Mas como explicar essa explosão num país que mostra números macroeconômicos positivos e é frequentemente visto como um lugar tranquilo? Há uma semana, o próprio presidente Piñera afirmou que o Chile era um “oásis” na América Latina.
“Não é prudente cuspir em direção ao céu, especialmente quando há fraturas sociais escondidas que não foram processadas corretamente”, afirma o analista político Cristóbal Bellolio, doutor em filosofia política pela University College London (UCL).
Essas fraturas têm a ver com uma qualidade de vida que geralmente está acima das possibilidades das pessoas. “Nós, chilenos, estamos pagando por serviços mais caros do que nossos bolsos nos permitem pagar”, explica Bellolio.
“Quando o Chile tem sua imagem arranhada, fica em evidência uma enorme injustiça social, cultural, econômica e política. A boa imagem foi sustentada sobre pilares fracos que se apoiavam, em grande medida, na paciência de um povo maltratado que se cansou”, completa Saavedra.
O aumento do preço da passagem de metrô foi apenas o estopim, em um país onde os serviços básicos estão sendo privatizados, a previdência social é precária e um amplo setor da população está descontente com os privilégios de alguns setores da sociedade.
“O que começou contra o aumento da passagem passou a ter uma maior articulação discursiva quando se apresentou como um repúdio generalizado ao aumento sistemático do custo de vida”, afirma Bellolio.
Para o especialista, as demandas sociais poderão ser afetadas pela violência dos protestos. “Os movimentos sociais têm suas demandas tratadas pelas autoridades na medida em que gozam de simpatia pública. E se incendiarmos as estações de metrô e supermercados, que são a fonte de emprego daqueles que vivem ao nosso redor, as pessoas ficam cansadas dos protestos”, diz.
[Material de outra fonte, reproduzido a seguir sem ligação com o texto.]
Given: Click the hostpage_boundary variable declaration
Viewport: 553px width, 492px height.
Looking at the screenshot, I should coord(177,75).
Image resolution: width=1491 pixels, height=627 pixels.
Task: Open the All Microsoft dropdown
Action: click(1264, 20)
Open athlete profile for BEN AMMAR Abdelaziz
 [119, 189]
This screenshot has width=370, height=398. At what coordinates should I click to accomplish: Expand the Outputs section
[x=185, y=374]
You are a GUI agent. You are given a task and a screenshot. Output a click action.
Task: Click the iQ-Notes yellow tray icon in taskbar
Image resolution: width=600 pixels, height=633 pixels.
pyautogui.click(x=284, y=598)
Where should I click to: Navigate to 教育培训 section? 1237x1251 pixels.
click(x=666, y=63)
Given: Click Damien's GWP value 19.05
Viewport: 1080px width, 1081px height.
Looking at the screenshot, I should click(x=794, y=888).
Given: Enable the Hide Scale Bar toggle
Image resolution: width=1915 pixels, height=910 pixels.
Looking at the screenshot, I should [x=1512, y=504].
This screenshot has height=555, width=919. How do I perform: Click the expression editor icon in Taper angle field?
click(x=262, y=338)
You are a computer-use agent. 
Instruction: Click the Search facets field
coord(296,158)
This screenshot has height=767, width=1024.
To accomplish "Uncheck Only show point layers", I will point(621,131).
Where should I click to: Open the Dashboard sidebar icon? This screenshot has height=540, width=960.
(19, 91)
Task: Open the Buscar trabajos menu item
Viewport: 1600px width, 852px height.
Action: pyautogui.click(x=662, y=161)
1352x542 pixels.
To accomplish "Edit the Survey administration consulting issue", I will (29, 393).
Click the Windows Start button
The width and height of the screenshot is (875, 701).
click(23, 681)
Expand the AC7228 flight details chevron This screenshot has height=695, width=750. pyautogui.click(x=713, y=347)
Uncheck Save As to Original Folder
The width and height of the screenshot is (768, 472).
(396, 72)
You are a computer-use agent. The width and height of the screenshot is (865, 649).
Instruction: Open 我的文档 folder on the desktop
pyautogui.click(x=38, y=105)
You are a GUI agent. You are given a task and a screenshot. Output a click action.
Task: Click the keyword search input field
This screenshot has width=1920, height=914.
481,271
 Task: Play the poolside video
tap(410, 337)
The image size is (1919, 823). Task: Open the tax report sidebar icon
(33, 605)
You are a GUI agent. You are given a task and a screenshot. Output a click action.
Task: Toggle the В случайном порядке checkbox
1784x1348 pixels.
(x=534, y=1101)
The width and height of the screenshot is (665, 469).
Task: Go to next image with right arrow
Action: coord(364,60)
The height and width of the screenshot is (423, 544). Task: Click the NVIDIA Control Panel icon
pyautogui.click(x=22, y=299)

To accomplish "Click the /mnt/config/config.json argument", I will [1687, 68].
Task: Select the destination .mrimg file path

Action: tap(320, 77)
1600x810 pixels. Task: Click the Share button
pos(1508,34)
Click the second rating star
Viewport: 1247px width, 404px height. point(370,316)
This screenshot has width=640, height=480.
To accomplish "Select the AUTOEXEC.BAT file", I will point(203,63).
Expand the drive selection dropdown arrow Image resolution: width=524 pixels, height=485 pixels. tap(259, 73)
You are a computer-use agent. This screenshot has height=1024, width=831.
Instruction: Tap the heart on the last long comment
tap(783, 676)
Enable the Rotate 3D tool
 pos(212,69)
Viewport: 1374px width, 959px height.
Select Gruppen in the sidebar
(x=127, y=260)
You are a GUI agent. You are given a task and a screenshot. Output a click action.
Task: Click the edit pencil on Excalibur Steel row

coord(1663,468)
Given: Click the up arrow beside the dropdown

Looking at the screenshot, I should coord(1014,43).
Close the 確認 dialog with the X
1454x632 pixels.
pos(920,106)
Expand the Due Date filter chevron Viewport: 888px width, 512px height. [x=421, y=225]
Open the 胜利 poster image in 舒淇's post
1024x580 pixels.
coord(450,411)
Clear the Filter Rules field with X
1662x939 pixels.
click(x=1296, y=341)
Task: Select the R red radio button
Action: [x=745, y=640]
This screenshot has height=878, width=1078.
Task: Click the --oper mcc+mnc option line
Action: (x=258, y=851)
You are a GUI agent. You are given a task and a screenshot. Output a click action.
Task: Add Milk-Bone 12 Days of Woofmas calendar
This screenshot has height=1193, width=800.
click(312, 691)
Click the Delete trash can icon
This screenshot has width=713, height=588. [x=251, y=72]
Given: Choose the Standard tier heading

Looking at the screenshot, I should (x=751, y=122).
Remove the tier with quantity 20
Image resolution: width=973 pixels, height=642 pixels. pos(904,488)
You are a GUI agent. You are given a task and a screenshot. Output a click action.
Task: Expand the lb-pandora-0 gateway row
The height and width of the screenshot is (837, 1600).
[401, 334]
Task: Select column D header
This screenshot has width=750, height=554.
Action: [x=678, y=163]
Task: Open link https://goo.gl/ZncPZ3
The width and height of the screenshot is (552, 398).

As autoridades não sabem ao certo quem está por trás dos atos de destruição. Suspeita-se de grupos anarquistas ou setores marginalizados da sociedade, embora existam criminosos que tiram proveito dessas situações para cometer delitos, destruindo a infraestrutura essencial para o funcionamento normal da cidade.
O metrô estima em 300 milhões de dólares os danos sofridos em quase 100 estações que foram incendiadas ou roubadas. A linha 4 ficará fora de operação por pelo menos quatro meses.
“Reação do governo tem sido incompetente”
Em programas políticos de televisão e análises da imprensa chilena, muitos se perguntam por que o governo demorou tanto tempo para reagir e por que o presidente Piñera tem estado tão ausente, com apenas uma brevíssima aparição pública neste fim de semana em meio à crise.
“Acredito que o governo entregou rapidamente o controle aos militares porque nunca teve o controle da situação. O que aconteceu não se via há mais de cinco décadas no Chile”, afirma Saavedra, que enxerga um futuro muito difícil para um governo que está somente há 19 meses no poder.
Para o especialista, “é difícil pensar em como eles poderão retomar o controle ou como serão capazes de dar alguma direção para a demanda dos cidadãos”.
Bellolio, por sua vez, afirma que o governo tem atuado de maneira muito desajeitada: limitou o problema a uma questão de ordem pública e perdeu uma oportunidade de ouro. “Quando Piñera anunciou o congelamento da tarifa do metrô no sábado, já era tarde demais.”
O analista opina que a atuação do governo tem sido incompetente, negligente e ausente – e que a entrega do controle aos militares é um sinal disso. “Nessas circunstâncias, o Chile será capaz de organizar a reunião de cúpula da Apec?”
Bellolio duvida disso. “Não sabemos se essa violência é uma expressão catártica que morreu aqui ou se há células preparando mais protestos. Se o governo reagir agora, poderá ter a oportunidade de salvar a reunião de cúpula”, completa.